# YOUR GOAL
Which lines of the records below contain the word "will"? Show each one.

'''

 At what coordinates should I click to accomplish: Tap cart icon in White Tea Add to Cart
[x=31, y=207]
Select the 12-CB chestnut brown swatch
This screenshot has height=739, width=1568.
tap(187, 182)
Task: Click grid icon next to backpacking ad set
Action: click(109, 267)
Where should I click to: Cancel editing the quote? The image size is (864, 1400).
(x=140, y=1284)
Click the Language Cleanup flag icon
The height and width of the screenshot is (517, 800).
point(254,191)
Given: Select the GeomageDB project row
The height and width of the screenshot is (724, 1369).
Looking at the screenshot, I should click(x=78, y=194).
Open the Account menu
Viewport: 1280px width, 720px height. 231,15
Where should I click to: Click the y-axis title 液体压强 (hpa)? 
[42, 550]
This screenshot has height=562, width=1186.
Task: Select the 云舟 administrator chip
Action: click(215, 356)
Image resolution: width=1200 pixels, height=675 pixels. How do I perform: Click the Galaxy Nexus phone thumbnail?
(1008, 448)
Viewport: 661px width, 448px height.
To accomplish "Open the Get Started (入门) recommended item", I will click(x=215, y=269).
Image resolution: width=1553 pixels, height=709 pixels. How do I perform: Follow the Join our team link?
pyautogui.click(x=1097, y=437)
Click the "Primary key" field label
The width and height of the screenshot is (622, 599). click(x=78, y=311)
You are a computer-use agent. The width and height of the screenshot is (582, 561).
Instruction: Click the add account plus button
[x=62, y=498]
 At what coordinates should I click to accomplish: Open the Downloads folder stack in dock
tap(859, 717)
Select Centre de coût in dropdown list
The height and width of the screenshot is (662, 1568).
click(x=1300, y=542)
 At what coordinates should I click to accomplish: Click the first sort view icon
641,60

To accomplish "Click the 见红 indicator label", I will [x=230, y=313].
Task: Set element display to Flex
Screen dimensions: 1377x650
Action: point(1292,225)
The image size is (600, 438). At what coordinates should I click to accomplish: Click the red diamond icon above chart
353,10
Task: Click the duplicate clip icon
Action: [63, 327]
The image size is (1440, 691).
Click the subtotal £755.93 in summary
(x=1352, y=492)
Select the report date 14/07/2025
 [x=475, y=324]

'''

# SOLUTION TO THIS PROBLEM
To accomplish "Open the Get Started (入门) recommended item", I will click(x=215, y=269).
To accomplish "Click the 见红 indicator label", I will [x=230, y=313].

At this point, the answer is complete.